**THE PROBLEM**
Using the data below, return every line that holds the word "icon".

**GIVEN DATA**

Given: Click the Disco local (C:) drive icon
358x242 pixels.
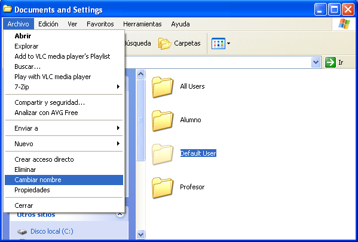Looking at the screenshot, I should tap(22, 232).
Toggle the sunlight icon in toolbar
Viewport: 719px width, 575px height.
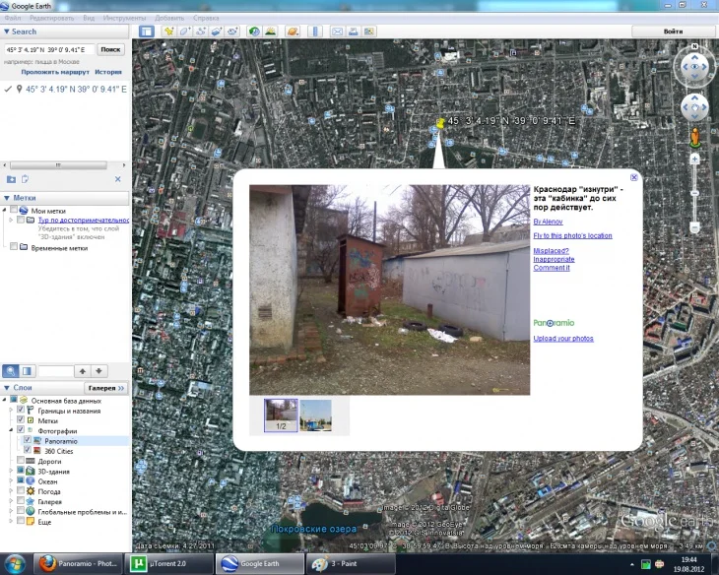[270, 32]
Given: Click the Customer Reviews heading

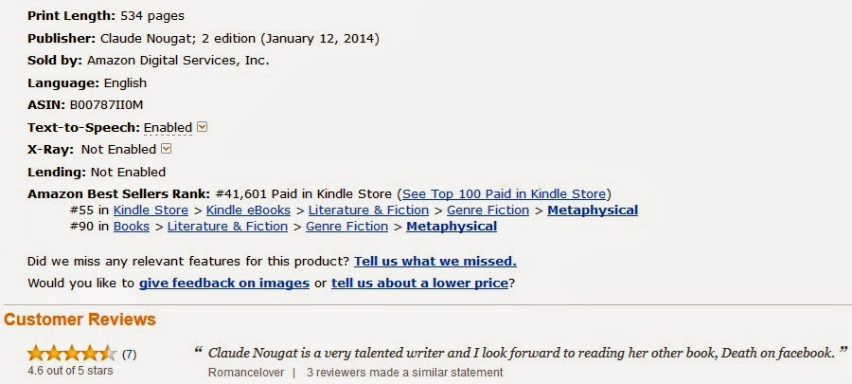Looking at the screenshot, I should click(x=80, y=320).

**PROBLEM SOLUTION**
Given: Click the Disco local (C:) drive icon
Toggle the sunlight icon in toolbar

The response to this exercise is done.